**Task prompt:**
A verbatim reproduction of the lines below, from the line containing "Click the Zrušiť cancel icon" through the line containing "Select the Description", both ends included, is the whole required output.

(Extracted entries begins)

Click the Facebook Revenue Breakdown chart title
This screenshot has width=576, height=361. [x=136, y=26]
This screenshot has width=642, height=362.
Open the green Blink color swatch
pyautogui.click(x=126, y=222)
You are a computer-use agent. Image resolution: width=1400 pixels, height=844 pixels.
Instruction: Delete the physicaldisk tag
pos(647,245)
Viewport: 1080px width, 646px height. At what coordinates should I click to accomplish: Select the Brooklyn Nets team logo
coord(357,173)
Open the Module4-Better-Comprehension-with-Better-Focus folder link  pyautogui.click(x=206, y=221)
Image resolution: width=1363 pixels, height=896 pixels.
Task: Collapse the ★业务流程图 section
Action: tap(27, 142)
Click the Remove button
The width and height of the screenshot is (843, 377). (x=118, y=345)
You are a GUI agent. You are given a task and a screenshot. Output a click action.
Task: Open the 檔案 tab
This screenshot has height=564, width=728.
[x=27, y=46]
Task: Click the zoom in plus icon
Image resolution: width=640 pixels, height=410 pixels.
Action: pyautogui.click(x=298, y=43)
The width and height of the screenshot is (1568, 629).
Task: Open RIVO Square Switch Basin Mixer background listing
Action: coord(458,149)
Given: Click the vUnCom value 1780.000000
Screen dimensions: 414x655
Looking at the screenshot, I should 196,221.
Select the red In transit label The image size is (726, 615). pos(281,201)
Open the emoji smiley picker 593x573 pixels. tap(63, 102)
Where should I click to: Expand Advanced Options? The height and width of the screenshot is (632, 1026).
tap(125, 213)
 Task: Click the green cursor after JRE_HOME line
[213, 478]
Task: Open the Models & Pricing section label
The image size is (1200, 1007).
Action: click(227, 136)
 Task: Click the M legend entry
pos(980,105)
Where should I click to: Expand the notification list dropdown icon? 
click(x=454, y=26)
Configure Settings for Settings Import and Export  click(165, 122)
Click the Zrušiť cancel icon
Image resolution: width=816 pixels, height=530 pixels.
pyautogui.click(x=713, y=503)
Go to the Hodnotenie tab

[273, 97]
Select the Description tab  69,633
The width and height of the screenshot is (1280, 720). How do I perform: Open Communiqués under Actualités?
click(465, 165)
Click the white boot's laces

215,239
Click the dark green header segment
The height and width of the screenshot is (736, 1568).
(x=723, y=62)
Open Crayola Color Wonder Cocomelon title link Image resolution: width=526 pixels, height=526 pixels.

(Extracted entries ends)

**Output for this task:**
Click the Zrušiť cancel icon
Image resolution: width=816 pixels, height=530 pixels.
pyautogui.click(x=713, y=503)
Go to the Hodnotenie tab

[273, 97]
Select the Description tab  69,633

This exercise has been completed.